AIM OF THE TASK
Every entry must be output exactly as it was written.

DATA PROVIDED

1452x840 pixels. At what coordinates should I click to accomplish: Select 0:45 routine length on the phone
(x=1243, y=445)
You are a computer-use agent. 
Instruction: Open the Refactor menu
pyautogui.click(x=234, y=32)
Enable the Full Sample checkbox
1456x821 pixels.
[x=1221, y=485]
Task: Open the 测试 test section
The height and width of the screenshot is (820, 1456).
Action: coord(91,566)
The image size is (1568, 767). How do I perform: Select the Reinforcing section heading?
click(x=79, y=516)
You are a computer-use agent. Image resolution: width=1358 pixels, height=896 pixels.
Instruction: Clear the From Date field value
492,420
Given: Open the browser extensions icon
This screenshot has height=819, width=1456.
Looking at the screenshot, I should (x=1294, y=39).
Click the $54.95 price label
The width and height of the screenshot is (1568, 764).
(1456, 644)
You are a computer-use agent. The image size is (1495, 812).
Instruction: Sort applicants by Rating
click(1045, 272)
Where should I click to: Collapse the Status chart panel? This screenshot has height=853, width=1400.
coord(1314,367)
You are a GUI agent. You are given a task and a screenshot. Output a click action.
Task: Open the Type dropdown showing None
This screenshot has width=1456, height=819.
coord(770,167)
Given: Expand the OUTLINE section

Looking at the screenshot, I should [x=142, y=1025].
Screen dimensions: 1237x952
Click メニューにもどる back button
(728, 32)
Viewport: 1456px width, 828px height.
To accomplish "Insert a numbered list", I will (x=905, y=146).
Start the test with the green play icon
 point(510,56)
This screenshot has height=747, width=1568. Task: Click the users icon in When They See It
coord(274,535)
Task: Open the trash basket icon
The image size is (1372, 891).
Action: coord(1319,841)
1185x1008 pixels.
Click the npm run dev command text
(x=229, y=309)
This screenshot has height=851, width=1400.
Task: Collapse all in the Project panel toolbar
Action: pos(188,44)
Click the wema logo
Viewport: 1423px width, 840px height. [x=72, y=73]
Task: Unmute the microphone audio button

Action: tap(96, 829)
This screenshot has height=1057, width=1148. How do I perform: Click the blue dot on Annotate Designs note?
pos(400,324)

OUTPUT BELOW
1452x840 pixels. At what coordinates should I click to accomplish: Select 0:45 routine length on the phone
(x=1243, y=445)
You are a computer-use agent. 
Instruction: Open the Refactor menu
pyautogui.click(x=234, y=32)
Enable the Full Sample checkbox
1456x821 pixels.
[x=1221, y=485]
Task: Open the 测试 test section
The height and width of the screenshot is (820, 1456).
Action: coord(91,566)
The image size is (1568, 767). How do I perform: Select the Reinforcing section heading?
click(x=79, y=516)
You are a computer-use agent. Image resolution: width=1358 pixels, height=896 pixels.
Instruction: Clear the From Date field value
492,420
Given: Open the browser extensions icon
This screenshot has height=819, width=1456.
Looking at the screenshot, I should (x=1294, y=39).
Click the $54.95 price label
The width and height of the screenshot is (1568, 764).
(1456, 644)
You are a computer-use agent. The image size is (1495, 812).
Instruction: Sort applicants by Rating
click(1045, 272)
Where should I click to: Collapse the Status chart panel? This screenshot has height=853, width=1400.
coord(1314,367)
You are a GUI agent. You are given a task and a screenshot. Output a click action.
Task: Open the Type dropdown showing None
This screenshot has width=1456, height=819.
coord(770,167)
Given: Expand the OUTLINE section

Looking at the screenshot, I should [x=142, y=1025].
Screen dimensions: 1237x952
Click メニューにもどる back button
(728, 32)
Viewport: 1456px width, 828px height.
To accomplish "Insert a numbered list", I will (x=905, y=146).
Start the test with the green play icon
 point(510,56)
This screenshot has height=747, width=1568. Task: Click the users icon in When They See It
coord(274,535)
Task: Open the trash basket icon
The image size is (1372, 891).
Action: coord(1319,841)
1185x1008 pixels.
Click the npm run dev command text
(x=229, y=309)
This screenshot has height=851, width=1400.
Task: Collapse all in the Project panel toolbar
Action: pos(188,44)
Click the wema logo
Viewport: 1423px width, 840px height. [x=72, y=73]
Task: Unmute the microphone audio button

Action: tap(96, 829)
This screenshot has height=1057, width=1148. How do I perform: Click the blue dot on Annotate Designs note?
pos(400,324)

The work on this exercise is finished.